**Task requirements**
What you output must match the entries exactly, apart from the pictures, which are left out.

**Exercise input**
****************************************

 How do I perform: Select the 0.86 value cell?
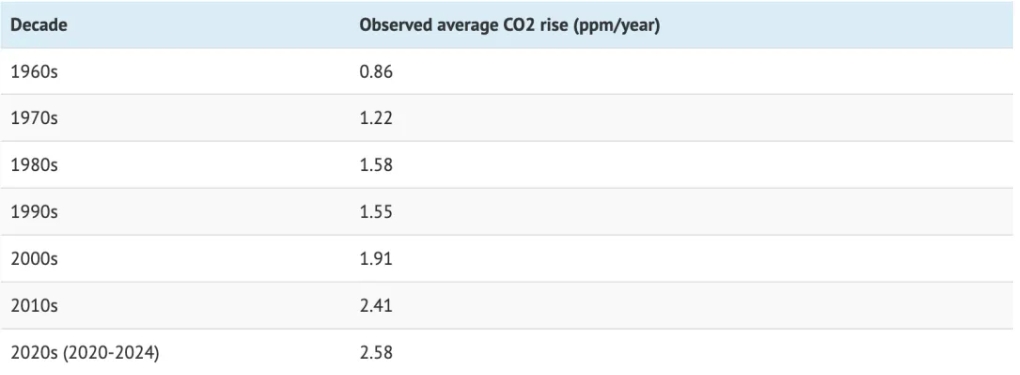(x=685, y=72)
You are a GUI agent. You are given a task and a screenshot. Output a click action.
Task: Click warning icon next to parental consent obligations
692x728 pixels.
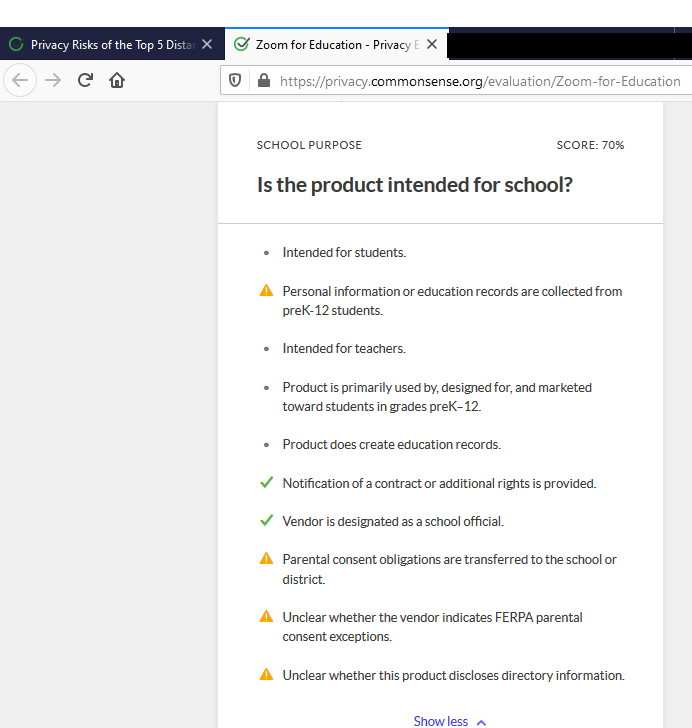click(266, 559)
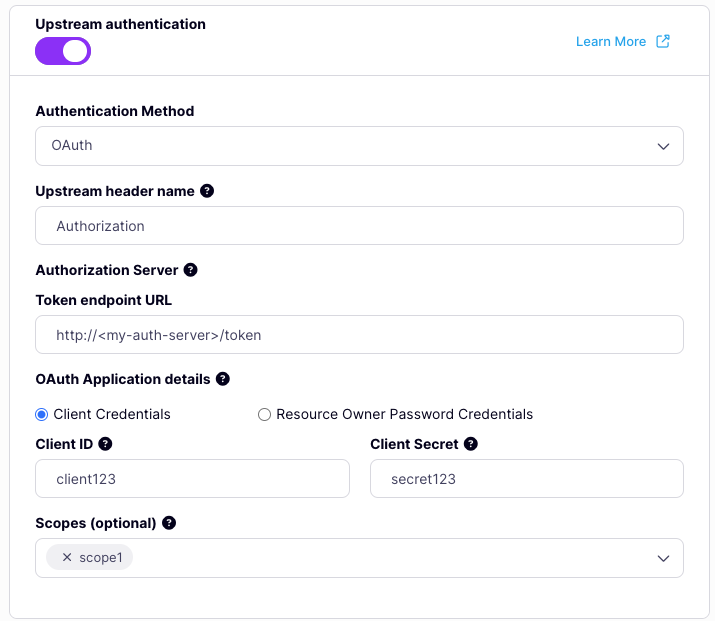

****************************************

**Result of this task**
 How do I perform: Select the 0.86 value cell?
(x=685, y=72)
You are a GUI agent. You are given a task and a screenshot. Output a click action.
Task: Click warning icon next to parental consent obligations
692x728 pixels.
click(266, 559)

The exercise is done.